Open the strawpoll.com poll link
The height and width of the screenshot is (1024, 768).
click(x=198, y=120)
----
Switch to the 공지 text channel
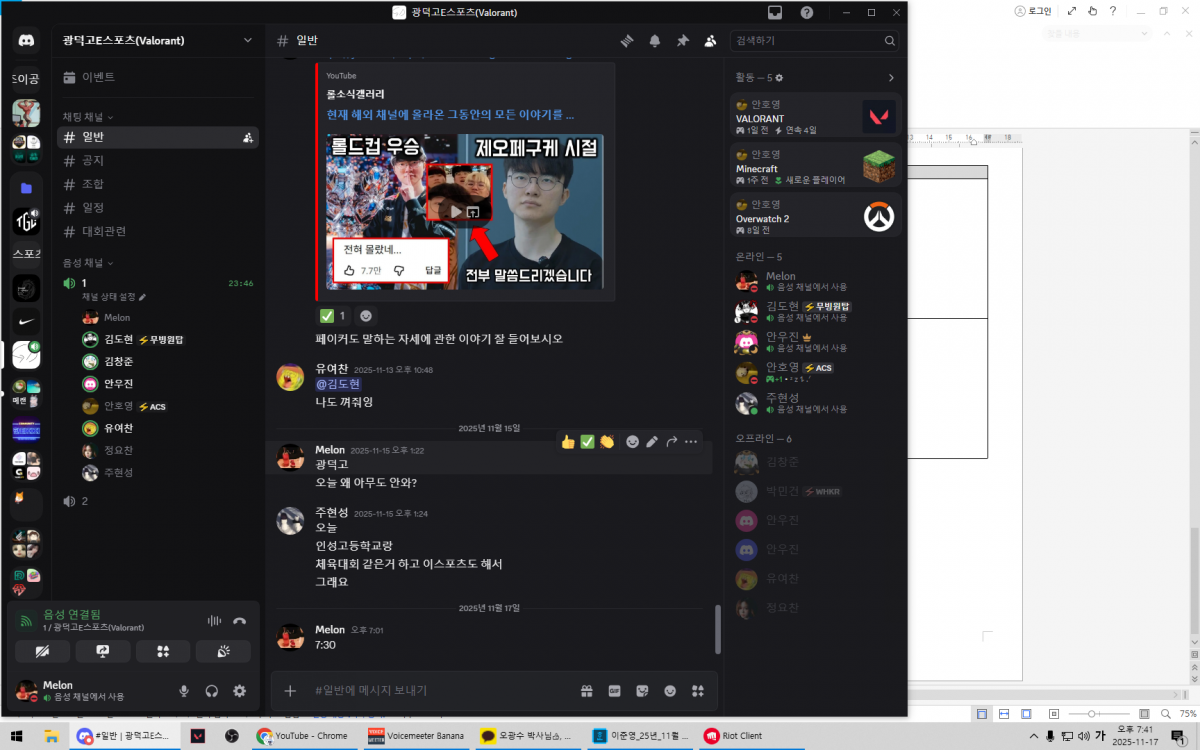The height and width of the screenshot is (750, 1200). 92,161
----
§ Work to be completed
Recast the records from the line that contains "Open the strawpoll.com poll link" through the line that contains "click(x=198, y=120)" as a Markdown table with the columns n and Line, numbering each row and leaving out blank lines.

§ Output
| n | Line |
|---|---|
| 1 | Open the strawpoll.com poll link |
| 2 | The height and width of the screenshot is (1024, 768). |
| 3 | click(x=198, y=120) |